The journey was all summed in the last chapter of the book as his grandmother, Zeituni, shared an extensive story in answer to Barack’s questions about the roots and background of the Obama family. The story is a settling of sorts for Barack and could probably be seen as the final step of closure needed in a life that had been haunted by his father’s ghost. In all, these words encapsulate the ending of this portion of his life:
‘For a long time I sat between the two graves [of his grandfather and father] and wept. When my tears were finally spent, I felt a calmness wash over me. I felt the circle finally close. I realized that who I was, what I cared about, was no longer just a matter of intellect or obligation, no longer a construct of words. I saw that my life in America – the black life, the white life, the sense of abandonment I’d felt as a boy, the frustration and hope I’d witnessed in Chicago – all of it was connected with this small plot of earth an ocean away, connected by more than the accident of a name or the color of my skin. The pain I felt was my father’s pain. My questions were my brother’s questions.

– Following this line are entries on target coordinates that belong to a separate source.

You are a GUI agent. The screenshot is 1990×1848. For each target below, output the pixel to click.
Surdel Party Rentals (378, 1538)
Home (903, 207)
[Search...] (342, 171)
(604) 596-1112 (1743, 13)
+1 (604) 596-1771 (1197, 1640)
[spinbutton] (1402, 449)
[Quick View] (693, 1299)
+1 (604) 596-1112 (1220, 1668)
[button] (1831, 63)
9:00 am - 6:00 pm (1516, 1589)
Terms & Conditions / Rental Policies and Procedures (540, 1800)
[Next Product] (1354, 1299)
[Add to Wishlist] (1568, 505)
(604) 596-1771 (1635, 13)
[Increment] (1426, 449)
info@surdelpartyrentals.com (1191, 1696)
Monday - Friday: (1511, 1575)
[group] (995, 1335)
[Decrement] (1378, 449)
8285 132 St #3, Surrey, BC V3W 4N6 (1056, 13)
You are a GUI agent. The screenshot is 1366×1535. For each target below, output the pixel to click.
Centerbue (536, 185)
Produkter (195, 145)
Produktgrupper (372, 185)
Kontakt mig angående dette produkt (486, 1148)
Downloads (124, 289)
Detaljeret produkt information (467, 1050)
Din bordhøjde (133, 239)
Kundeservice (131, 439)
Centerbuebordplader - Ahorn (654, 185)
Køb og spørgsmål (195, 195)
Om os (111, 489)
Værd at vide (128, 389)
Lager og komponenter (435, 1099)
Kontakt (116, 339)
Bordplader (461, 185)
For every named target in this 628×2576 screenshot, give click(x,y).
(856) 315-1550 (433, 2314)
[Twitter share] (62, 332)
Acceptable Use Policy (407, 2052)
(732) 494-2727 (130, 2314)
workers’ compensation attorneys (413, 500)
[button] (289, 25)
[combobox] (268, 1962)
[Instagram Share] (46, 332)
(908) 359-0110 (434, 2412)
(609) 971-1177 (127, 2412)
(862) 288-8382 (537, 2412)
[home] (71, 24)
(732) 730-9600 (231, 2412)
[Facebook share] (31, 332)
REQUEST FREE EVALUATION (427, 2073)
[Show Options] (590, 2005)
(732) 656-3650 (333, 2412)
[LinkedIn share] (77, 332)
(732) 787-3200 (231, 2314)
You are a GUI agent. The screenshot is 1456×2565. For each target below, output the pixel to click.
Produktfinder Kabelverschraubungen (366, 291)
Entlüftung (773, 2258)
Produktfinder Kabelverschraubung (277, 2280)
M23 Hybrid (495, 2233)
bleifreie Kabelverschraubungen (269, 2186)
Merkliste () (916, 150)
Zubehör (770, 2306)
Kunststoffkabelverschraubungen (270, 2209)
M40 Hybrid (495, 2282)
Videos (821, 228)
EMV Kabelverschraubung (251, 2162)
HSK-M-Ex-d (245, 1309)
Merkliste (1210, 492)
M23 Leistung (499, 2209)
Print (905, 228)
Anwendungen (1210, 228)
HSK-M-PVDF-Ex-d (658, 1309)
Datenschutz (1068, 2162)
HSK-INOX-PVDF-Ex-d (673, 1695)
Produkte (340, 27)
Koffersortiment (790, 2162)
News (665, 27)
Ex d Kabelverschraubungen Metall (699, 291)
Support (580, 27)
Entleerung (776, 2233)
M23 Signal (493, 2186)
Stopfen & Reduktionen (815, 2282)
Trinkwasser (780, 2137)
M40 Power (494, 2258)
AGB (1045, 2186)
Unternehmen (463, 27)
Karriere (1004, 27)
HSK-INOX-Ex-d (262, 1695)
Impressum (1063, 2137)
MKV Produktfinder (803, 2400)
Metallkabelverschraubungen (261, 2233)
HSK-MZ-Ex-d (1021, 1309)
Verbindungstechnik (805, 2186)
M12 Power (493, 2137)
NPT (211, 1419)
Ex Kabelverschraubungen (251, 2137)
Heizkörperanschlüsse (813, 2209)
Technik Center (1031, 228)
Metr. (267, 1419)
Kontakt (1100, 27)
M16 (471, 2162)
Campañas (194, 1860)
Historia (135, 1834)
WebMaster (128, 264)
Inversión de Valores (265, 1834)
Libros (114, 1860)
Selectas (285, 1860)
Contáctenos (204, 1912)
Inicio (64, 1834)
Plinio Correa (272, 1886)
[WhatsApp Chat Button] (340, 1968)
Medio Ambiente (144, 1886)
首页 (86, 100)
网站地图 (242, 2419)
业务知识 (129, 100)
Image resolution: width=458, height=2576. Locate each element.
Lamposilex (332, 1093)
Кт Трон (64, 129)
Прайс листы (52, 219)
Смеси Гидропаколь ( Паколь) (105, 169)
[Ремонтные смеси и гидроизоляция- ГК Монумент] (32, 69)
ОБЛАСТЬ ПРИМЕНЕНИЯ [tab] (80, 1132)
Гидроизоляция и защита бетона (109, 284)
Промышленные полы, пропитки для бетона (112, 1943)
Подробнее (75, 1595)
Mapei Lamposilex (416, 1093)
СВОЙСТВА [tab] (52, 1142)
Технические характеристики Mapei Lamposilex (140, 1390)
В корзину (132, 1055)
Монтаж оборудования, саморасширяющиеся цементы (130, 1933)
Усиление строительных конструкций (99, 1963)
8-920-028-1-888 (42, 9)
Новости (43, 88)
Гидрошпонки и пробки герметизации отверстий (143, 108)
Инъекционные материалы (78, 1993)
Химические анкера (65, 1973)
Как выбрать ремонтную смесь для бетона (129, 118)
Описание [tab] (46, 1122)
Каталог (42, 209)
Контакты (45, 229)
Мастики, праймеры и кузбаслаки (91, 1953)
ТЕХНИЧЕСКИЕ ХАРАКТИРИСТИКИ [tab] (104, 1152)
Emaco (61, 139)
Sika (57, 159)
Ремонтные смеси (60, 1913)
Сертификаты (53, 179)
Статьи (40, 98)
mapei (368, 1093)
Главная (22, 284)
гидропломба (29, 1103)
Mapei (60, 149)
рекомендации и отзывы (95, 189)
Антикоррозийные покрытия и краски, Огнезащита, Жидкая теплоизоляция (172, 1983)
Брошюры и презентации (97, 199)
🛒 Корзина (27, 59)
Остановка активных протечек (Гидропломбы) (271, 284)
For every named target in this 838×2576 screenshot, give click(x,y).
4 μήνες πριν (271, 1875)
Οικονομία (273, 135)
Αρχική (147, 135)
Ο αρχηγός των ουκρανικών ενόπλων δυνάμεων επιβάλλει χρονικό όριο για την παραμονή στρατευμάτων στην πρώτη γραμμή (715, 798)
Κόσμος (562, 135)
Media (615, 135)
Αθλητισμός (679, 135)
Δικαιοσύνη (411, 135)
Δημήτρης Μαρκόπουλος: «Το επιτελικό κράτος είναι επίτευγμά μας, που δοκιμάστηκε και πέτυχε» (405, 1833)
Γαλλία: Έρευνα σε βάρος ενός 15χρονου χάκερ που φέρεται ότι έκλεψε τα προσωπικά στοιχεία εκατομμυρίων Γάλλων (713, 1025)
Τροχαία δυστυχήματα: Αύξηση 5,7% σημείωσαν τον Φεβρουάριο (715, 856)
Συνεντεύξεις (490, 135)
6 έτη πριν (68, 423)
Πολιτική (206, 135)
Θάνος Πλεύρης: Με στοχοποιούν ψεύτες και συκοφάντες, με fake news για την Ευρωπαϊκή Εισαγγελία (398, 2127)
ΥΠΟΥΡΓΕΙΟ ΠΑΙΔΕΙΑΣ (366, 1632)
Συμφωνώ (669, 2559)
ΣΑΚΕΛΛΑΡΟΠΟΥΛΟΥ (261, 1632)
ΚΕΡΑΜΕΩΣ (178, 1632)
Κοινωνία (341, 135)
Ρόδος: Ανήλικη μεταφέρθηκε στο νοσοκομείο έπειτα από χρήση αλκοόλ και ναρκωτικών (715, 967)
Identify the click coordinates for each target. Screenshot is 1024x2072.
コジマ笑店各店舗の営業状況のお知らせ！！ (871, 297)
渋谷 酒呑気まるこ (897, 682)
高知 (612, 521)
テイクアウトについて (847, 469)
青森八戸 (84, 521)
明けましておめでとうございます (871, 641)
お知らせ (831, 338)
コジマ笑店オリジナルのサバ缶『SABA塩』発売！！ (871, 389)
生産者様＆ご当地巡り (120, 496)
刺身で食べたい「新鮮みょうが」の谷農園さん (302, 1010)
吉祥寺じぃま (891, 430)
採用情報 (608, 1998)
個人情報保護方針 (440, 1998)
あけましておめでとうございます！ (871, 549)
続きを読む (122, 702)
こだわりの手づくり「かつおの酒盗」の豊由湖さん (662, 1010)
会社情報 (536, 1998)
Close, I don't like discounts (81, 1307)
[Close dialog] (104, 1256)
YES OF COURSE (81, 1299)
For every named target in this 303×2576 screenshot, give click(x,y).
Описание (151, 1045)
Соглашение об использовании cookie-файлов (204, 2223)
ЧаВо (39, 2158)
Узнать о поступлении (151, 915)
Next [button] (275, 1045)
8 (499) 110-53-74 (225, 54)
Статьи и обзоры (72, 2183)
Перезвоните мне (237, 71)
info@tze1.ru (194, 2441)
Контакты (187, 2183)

Their struggle, my birthright.’
And the book concludes soon after these words above.
I’m not here to argue whether or not Barack Obama is best suited as the 44th President of the United States. Again, I’m not here to tell you whether he knows God or not. And I’m definitely not here to pick apart his particular policies and promises. I simply wanted to tell you of this book, summarise it for you, and, then, you can decide if it might be worthy picking up yourself.
It is true that there is somewhat of a no-holds barred nature to the book, with certain words and details not withheld in describing certain events and situations. Yet I am also aware that the picture painted leaves out some of the warts and blemishes, as I am sure all autobiographies would. But, overall, it gives really good insight into the background and early years of the man known as Barack Obama. And, we would do well to reminder that this book is not the full story of his life, since he has lived another 20+ years since the work was finished, and there has been no revised edition to date.
In the end, I do believe the book gives some solid insight into his life. One walks away with a little more understanding of a man who struggled growing up as half-white and half-black, not truly knowing his father, and having lived a life that spans right across the globe (don’t forget Indonesia). These words truly speak of Obama’s desire to understand the dreams of his father. I suppose I will learn a little more when I have time to pick up The Audacity of Hope.